- **TEXT BLOCK**:
Run pyc file without specifying python path ?

[Dave Angel]

Barak, Ron wrote:
> Hi Dave,
>
> It seems like I don't understand your solution.
> I use the (appatched) soapAPI.py as the wrapper to parsing.pyc.
> However, if I do (for instance):
>
> $ python -u parsing.pyc -U aaa
>
> The last line of the output is (as expected):
>
> return_code: 12 ; params: {'username': 'aaa'}
>
> But, if I try the following:
>
> $ soapAPI.py -U aaa
>
> I don't get this line. Only the output to stderr gets printed to the screen.
>
> Bye,
> Ron.
>
>   
Hi Ron,

To make it easier for anybody following this thread, let me post the 
minimum equivalent source files, inline.

parsing.py:
------------------------------
#!/usr/bin/env python

import sys

def main():
    print >> sys.stderr, "This is stderr output"
    return  5, sys.argv

if __name__ == "__main__":
    return_code, params = main()
    print "return_code:",return_code,"; params:",params
    sys.exit(return_code)
-------------------------------
soapapi.py:
-------------------------------
#!/usr/bin/env python

import sys
import parsing

parsing.main()
------------------------------


When I run soapapi.;py, it indeed prints only the stderr output.

The solution is to move (most or all) of the top-level code of 
parsing.py into a main() function.  Since you already have a main(), 
I'll rename that, and make a new one that calls it.

- **PROVIDED DATA**:
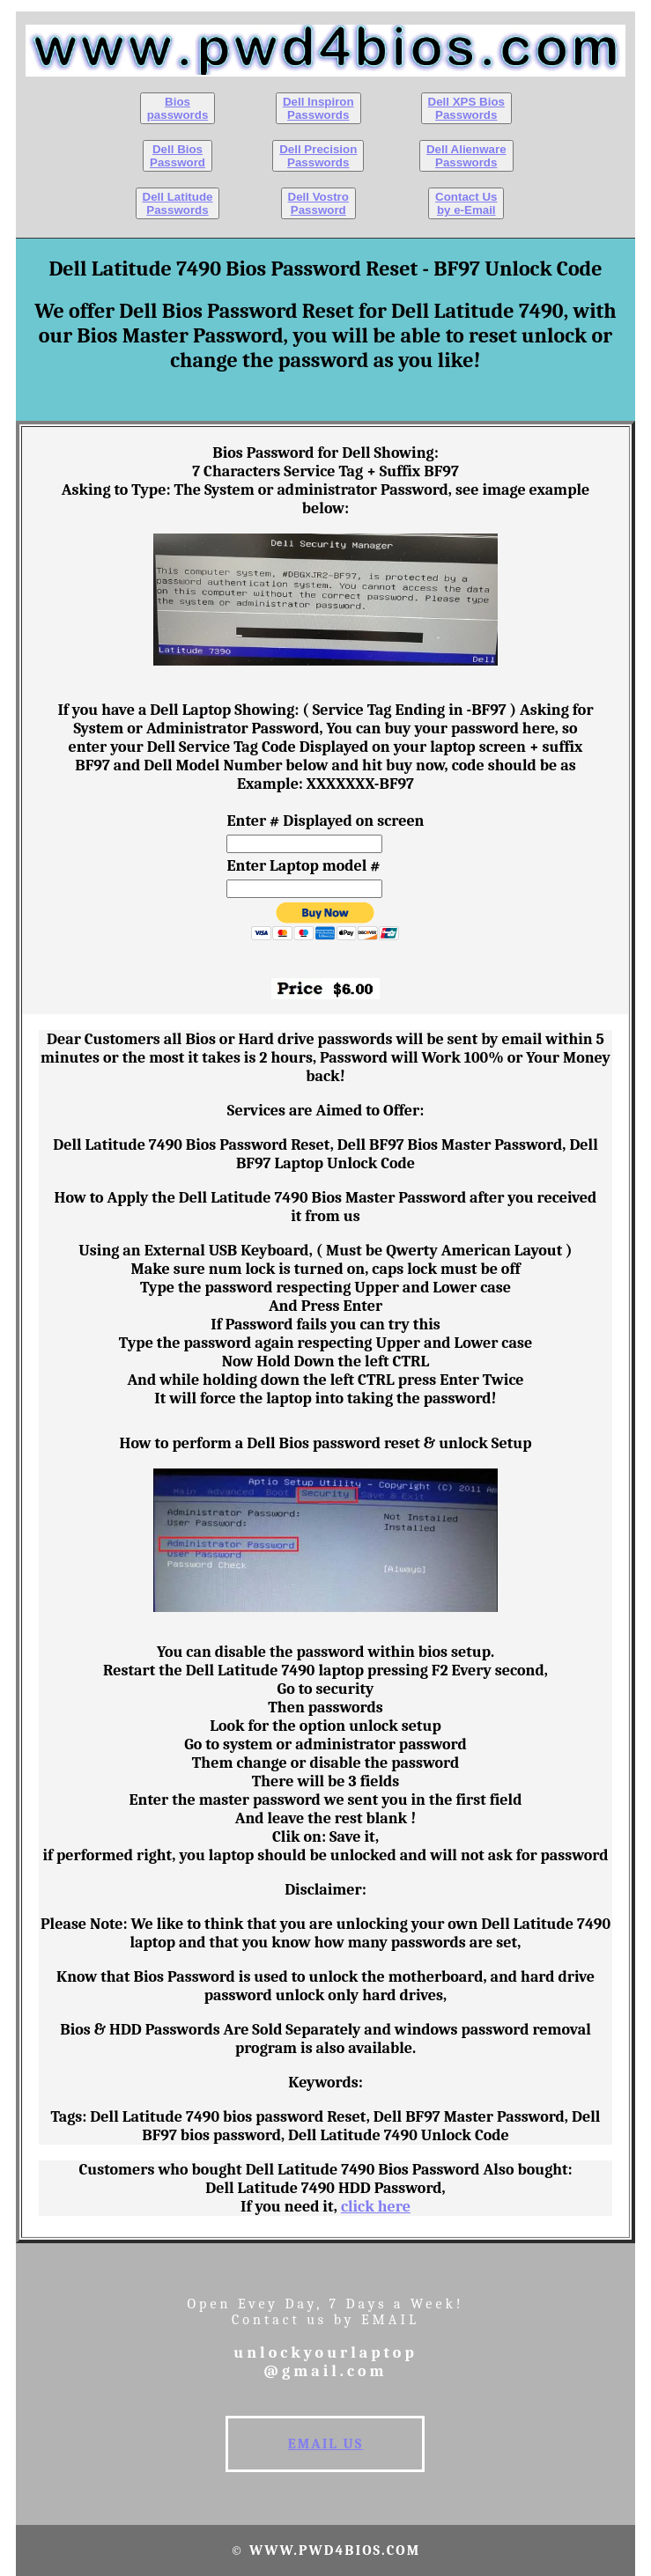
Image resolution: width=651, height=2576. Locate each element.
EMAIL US (326, 2444)
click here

- **REQUIRED WORK**:
1) In the forum thread about running a pyc file, list every statement in the parsing.py listing that sits inside the block beginning `if __name__ == "__main__":`.
2) Write the next part of the forum thread about running a pyc file, starting right after its final sentence.

- **REPLIES**:
1)
- `return_code, params = main()`
- `print "return_code:",return_code,"; params:",params`
- `sys.exit(return_code)`

2)
new   parsing.py:
-------------------------------
#!/usr/bin/env python

import sys

def innermain():
    print >> sys.stderr, "This is stderr output"
    return  5, sys.argv

def main():
    return_code, params = innermain()
    print "return_code:",return_code,"; params:",params
    sys.exit(return_code)

if __name__ == "__main__":
    main()
-------------------------------

The output is now two lines, one from innermain(), and one from main().  
And it's the same whether the user runs  parsing.py  or   soapAPI.py

To clarify what happened, realize that when the user invokes  
parsing.py, the module is considered a script, and gets a pseudo-name of 
"__main__"    When that same module is imported by another one, it is 
considered a library module, and gets its own name "parsing"

So any logic that explicitly checks for "__main__" has to change,  
because we want identical behavior in the two cases.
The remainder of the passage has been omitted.